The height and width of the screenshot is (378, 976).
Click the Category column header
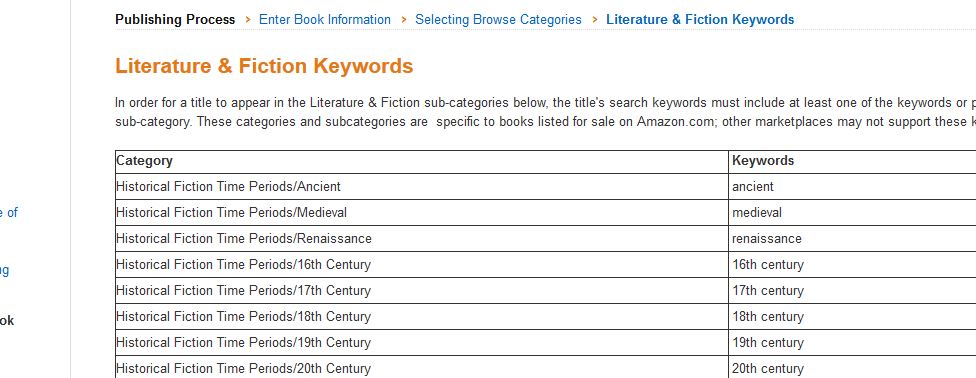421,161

#####

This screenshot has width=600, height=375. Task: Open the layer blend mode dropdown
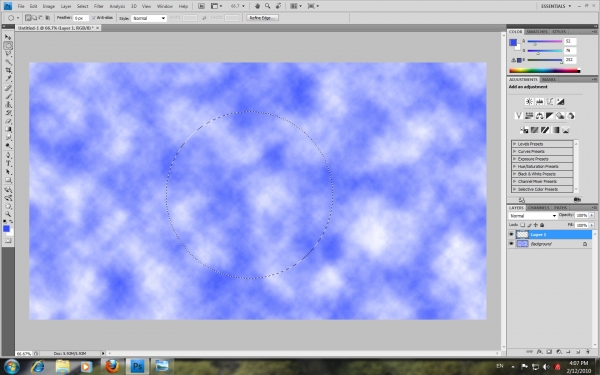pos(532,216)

#####

Copy the listing word for word from the line containing "This screenshot has" through the line containing "pos(532,216)", including both of those lines. Leave the pictures out.

This screenshot has width=600, height=375. Task: Open the layer blend mode dropdown
pos(532,216)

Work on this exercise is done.